TRIPOLI (Reuters) – Libya’s National Oil Corporation (NOC) on Sunday declared a force majeure with immediate effect at its Sharara oilfield, which can produce up to 300,000 barrels per day, due to protests in the area.
Libya’s oil output has been disrupted repeatedly in the chaotic decade since the 2011 NATO-backed uprising against its former leader Muammar Gaddafi.
NOC said in a statement that the Sharara closure has suspended crude oil supplies from the field to Zawiya terminal.
The Sharara field, one of Libya’s largest, has been a frequent target for local and broader political protests.
The field is located in the Murzuq basin in southeast Libya. It is run by state oil firm NOC via the Acacus company, with Spain’s Repsol, France’s Total, Austria’s OMV, and Norway’s Equinor.

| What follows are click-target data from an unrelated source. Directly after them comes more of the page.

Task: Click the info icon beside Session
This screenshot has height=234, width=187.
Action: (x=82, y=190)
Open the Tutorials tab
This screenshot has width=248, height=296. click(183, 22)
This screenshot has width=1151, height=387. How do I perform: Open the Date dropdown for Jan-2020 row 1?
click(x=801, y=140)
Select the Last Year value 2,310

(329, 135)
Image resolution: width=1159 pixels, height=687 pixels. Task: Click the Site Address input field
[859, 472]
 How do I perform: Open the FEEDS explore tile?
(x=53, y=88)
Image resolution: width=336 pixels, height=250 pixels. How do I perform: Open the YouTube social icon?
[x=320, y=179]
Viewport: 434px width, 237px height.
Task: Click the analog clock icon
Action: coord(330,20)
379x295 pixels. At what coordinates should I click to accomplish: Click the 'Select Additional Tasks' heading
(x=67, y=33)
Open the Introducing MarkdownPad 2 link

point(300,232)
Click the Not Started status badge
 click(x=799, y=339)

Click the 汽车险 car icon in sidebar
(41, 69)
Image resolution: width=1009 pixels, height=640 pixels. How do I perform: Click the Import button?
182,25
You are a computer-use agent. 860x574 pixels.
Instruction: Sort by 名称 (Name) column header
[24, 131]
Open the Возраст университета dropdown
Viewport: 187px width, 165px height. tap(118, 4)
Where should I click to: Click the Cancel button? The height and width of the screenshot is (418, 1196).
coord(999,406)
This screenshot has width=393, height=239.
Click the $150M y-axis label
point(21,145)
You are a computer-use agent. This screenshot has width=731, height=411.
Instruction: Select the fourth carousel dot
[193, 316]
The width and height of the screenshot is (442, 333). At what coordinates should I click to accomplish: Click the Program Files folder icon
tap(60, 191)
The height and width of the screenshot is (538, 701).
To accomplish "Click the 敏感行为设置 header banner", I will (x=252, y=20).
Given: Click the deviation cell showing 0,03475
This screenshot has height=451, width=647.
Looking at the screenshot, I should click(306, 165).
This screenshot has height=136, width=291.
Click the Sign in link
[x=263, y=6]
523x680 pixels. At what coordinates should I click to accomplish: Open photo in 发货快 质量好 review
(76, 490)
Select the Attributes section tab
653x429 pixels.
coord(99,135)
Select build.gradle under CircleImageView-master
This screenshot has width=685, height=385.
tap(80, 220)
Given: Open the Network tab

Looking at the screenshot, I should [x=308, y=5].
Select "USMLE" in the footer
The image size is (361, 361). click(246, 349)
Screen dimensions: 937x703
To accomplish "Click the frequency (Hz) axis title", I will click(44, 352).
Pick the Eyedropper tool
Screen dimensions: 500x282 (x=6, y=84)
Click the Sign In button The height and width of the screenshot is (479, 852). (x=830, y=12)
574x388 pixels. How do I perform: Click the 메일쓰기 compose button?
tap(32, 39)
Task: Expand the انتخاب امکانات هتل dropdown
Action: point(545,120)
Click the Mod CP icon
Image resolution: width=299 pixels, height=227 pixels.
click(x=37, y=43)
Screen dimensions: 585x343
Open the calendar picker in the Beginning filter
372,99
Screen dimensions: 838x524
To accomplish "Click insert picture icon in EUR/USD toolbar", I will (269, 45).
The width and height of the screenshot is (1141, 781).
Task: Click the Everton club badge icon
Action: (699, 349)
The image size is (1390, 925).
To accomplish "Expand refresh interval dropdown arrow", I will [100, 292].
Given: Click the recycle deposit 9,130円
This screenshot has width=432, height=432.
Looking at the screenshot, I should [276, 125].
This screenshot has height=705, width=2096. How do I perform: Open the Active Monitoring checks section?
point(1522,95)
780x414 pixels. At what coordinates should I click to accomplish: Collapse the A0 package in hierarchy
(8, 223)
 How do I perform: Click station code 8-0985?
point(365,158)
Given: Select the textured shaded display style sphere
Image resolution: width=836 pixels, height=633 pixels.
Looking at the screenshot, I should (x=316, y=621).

Negotiations are ongoing to resume production as soon as possible, NOC said.
The field was closed by protesters in Fezzan region in the south last week demanding public services and development projects.
“The loss of confidence in the continuity of supplying the global market with Libyan oil will result in Libyan oil remaining unmarketed,” the oil and gas ministry said in a statement on Wednesday.
The ministry said that the closures of oil facilities “have serious consequences, and it may be difficult to quantify and explain all the damage it may cause.”
“Closing and reopening the production requires maintenance operations and the treatment of technical problems, as well as a lot of effort, a long time, and a high cost to be borne by the Libyan state treasury”, the ministry warned.
In July, production at the Sharara, Elfeel and 108 fields was stopped by tribal protesters over the abduction of a former finance minister.